El cine mexicano está atravesando una etapa de efervescencia y transformación. A diferencia de épocas pasadas en las que las producciones nacionales apenas encontraban su lugar en las salas comerciales o eran eclipsadas por el cine extranjero, hoy se respira una energía distinta: más estrenos, más público, más reconocimiento internacional… pero también nuevos retos que ponen a prueba su sostenibilidad y alcance real.
En 2022, se estrenaron 88 películas mexicanas en salas comerciales —una cifra histórica para el país— y la asistencia a cine nacional superó los seis millones de espectadores. A esto se suman los cientos de filmes que encuentran espacio en plataformas digitales, festivales y muestras culturales dentro y fuera del país. La infraestructura también se fortalece: con más de 7,000 pantallas en todo México, las posibilidades de exhibición crecen, aunque siguen concentrándose en los grandes centros urbanos como la Ciudad de México, Guadalajara y Monterrey.
Uno de los motores más relevantes en esta nueva etapa ha sido el impulso institucional. El gobierno federal destinó en 2025 más de 100 millones de pesos adicionales a la producción y distribución de cine mexicano, con el objetivo de descentralizar los apoyos y dar mayor visibilidad a voces emergentes. El Instituto Mexicano de Cinematografía (IMCINE), por su parte, ha fortalecido la presencia de producciones mexicanas en festivales como Berlín, Cannes, Venecia y Sundance.
Y es precisamente en los festivales donde el cine mexicano ha encontrado su mejor vitrina. El Festival Internacional de Cine en Guadalajara, que celebró este año su edición número 40, fue escenario del estreno de Soy Frankelda, el primer largometraje mexicano en técnica de stop motion, respaldado por Guillermo del Toro. Por su parte, el Festival Internacional de Cine de Morelia se ha consolidado como un semillero de nuevos talentos, cuyos cortometrajes han llegado incluso a competir por el Oscar.
Pero la internacionalización del cine nacional no se detiene en los festivales. Títulos como Roma, Ya no estoy aquí, El último vagón o ¡Que viva México! han encontrado eco en plataformas como Netflix, Amazon y HBO, convirtiéndose en vehículos de exportación cultural. La coproducción con Estados Unidos también va en aumento: en 2024 se registraron más de 20 proyectos conjuntos, atraídos por incentivos fiscales y la calidad artística de los equipos mexicanos.
Sin embargo, no todo es celebración. El mayor desafío sigue siendo la distribución: muchas películas mexicanas logran estrenarse pero solo permanecen una o dos semanas en cartelera, opacadas por las producciones de Hollywood. Además, las regiones más alejadas del centro del país siguen sin acceso regular a funciones de cine nacional, lo cual limita el impacto real de estos logros.

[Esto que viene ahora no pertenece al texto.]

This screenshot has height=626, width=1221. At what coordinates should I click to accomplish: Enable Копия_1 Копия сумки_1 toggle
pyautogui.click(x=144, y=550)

En palabras de Estrella Araiza, directora del Festival de Guadalajara, “una de las labores sustantivas de los festivales es vencer al algoritmo de las plataformas”, es decir, abrir espacio para aquellas películas que no obedecen las lógicas comerciales dominantes, pero que tienen mucho que decir sobre la identidad, la historia y los conflictos de México.
En resumen, el cine mexicano vive un momento de impulso sin precedentes, con una generación de creadores que no teme a la experimentación, que dialoga con lo local y lo global, y que sigue buscando su lugar en un mundo audiovisual cada vez más competitivo. Si logra resolver los problemas de acceso y sostenibilidad, esta nueva etapa puede convertirse en una verdadera edad de oro para el cine nacional.